* _GIVEN INSTRUCTION_:
Can you rewrite the material between the lines holding "Image resolution: width=1280 pixels, height=720 pixels. Find" and "Anonymous Report... is", inclusive, with "resolution" swapped for "size" and every other part left as it is?

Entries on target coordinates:

^^^^^^^^

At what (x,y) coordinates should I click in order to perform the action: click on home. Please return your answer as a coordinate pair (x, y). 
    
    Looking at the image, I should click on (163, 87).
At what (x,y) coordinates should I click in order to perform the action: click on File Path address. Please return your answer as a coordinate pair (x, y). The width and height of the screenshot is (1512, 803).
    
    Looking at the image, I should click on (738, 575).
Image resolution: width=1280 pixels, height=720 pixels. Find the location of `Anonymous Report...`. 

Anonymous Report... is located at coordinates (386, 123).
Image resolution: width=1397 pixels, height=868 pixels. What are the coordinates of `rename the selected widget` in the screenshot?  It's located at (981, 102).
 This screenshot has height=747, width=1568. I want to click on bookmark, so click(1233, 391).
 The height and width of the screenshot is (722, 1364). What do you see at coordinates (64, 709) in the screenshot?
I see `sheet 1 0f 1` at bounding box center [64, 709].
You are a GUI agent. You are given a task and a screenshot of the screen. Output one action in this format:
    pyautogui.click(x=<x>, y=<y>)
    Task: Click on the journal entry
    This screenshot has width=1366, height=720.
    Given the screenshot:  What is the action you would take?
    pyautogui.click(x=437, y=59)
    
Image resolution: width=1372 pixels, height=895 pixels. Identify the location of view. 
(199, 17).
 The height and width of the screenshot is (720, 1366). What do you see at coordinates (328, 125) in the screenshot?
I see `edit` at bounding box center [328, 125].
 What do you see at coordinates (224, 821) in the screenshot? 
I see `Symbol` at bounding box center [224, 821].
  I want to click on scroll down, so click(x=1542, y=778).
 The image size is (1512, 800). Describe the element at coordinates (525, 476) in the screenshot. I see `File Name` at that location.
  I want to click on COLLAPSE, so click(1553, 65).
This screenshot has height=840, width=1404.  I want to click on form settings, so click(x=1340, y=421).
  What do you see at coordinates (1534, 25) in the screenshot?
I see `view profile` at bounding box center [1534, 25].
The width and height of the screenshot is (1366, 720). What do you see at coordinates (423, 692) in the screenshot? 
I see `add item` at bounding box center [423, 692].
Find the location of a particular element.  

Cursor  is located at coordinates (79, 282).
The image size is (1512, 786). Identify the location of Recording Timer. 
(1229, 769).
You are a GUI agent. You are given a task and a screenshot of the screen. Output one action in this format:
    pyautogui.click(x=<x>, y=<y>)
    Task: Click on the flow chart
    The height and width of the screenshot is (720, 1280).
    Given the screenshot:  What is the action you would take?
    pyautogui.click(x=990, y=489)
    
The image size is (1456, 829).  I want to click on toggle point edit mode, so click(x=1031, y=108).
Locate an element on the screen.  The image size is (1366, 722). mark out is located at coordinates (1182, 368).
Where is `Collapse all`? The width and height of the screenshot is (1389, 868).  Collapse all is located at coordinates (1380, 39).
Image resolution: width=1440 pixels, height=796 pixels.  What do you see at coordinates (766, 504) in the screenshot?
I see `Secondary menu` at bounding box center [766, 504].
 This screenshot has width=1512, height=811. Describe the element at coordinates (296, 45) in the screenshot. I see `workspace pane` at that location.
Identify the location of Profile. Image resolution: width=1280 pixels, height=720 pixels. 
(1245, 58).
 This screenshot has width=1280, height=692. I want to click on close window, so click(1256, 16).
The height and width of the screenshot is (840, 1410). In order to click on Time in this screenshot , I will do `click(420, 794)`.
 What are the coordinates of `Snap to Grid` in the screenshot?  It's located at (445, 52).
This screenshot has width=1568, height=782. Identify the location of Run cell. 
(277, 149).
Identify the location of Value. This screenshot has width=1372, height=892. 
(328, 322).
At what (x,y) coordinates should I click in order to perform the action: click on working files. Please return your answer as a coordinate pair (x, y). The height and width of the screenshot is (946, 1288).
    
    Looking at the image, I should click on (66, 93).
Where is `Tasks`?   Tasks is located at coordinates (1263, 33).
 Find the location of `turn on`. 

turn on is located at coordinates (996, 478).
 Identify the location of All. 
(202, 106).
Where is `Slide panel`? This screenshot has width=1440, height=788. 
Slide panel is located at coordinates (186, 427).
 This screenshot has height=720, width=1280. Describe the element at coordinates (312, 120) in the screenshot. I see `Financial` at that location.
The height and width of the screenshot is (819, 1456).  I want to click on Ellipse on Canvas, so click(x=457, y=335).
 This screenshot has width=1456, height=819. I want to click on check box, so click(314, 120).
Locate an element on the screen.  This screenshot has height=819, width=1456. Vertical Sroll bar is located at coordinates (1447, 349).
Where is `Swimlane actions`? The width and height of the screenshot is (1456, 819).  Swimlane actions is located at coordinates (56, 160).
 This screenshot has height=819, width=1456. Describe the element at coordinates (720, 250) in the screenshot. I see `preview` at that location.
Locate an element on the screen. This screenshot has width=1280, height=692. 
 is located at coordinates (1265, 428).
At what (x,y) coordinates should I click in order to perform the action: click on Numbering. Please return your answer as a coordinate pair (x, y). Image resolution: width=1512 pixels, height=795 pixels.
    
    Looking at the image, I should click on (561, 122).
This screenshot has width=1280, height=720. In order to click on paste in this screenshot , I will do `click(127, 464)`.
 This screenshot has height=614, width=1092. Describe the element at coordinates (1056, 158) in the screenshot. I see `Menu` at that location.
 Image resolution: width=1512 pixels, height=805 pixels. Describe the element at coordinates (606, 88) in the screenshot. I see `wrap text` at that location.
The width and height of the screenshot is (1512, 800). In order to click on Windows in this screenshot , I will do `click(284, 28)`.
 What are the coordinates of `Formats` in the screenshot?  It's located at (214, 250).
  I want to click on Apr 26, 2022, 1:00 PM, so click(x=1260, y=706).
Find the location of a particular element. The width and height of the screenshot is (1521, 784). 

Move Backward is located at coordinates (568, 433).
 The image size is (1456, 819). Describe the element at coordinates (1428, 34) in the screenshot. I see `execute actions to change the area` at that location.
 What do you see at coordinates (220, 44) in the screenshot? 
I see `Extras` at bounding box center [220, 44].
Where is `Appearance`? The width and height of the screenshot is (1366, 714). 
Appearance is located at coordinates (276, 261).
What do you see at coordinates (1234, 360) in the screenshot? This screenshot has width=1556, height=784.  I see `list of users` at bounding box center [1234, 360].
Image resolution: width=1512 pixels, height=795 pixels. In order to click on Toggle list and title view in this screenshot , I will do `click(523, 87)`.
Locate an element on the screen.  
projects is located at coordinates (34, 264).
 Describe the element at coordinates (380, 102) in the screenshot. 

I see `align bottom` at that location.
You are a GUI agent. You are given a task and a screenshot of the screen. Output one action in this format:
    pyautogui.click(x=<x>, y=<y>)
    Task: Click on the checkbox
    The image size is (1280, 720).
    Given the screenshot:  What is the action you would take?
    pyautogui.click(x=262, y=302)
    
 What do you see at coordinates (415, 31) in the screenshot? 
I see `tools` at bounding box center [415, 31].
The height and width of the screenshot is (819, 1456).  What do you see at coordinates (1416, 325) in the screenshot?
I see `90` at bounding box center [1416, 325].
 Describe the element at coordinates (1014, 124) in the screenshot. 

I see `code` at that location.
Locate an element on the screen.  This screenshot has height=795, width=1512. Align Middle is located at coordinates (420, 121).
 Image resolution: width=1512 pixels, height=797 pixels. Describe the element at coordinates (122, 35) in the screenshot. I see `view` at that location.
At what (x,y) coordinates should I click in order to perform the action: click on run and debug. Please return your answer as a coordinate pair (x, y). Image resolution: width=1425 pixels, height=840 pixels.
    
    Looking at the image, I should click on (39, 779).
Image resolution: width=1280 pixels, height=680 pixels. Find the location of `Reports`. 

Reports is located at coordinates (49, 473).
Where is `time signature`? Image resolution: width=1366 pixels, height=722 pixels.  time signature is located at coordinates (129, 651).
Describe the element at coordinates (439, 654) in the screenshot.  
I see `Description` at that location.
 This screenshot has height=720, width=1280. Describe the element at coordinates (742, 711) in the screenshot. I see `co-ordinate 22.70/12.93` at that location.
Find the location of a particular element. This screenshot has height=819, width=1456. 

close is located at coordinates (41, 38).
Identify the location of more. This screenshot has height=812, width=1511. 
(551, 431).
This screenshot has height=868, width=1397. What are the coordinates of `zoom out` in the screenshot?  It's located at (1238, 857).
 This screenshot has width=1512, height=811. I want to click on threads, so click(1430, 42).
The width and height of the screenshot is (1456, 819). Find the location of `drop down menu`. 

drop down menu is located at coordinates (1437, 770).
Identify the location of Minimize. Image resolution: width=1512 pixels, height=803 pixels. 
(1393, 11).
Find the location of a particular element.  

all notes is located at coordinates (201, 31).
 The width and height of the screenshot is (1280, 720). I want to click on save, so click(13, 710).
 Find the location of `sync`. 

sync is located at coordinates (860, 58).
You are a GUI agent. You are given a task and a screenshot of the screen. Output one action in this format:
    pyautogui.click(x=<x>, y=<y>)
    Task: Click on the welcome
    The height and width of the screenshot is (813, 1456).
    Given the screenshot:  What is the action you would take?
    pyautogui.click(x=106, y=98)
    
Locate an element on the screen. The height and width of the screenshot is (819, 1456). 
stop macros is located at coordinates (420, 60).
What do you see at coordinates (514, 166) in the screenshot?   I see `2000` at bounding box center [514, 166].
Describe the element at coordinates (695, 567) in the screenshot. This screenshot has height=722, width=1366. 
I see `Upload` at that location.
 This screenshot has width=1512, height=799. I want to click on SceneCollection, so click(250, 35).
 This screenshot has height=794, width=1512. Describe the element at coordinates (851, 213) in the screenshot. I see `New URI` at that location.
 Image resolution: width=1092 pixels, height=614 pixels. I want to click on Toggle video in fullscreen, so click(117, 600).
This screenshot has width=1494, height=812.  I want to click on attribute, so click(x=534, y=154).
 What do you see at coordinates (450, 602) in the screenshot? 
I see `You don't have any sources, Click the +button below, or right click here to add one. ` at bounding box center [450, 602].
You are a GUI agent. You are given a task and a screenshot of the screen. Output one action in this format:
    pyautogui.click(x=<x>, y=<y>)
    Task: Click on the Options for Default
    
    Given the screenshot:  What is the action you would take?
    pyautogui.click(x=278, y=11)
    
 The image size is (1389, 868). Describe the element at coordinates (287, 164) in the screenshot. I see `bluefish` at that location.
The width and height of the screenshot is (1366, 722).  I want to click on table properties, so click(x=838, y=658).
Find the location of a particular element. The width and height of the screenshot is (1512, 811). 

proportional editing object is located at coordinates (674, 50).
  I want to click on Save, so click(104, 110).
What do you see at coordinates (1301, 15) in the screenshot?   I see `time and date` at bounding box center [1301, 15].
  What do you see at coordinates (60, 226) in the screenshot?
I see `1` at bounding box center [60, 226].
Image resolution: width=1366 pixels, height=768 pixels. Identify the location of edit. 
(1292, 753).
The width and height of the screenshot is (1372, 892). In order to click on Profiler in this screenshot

^^^^^^^^

* _THE REPLY_:
Image size: width=1280 pixels, height=720 pixels. Find the location of `Anonymous Report...`. 

Anonymous Report... is located at coordinates (386, 123).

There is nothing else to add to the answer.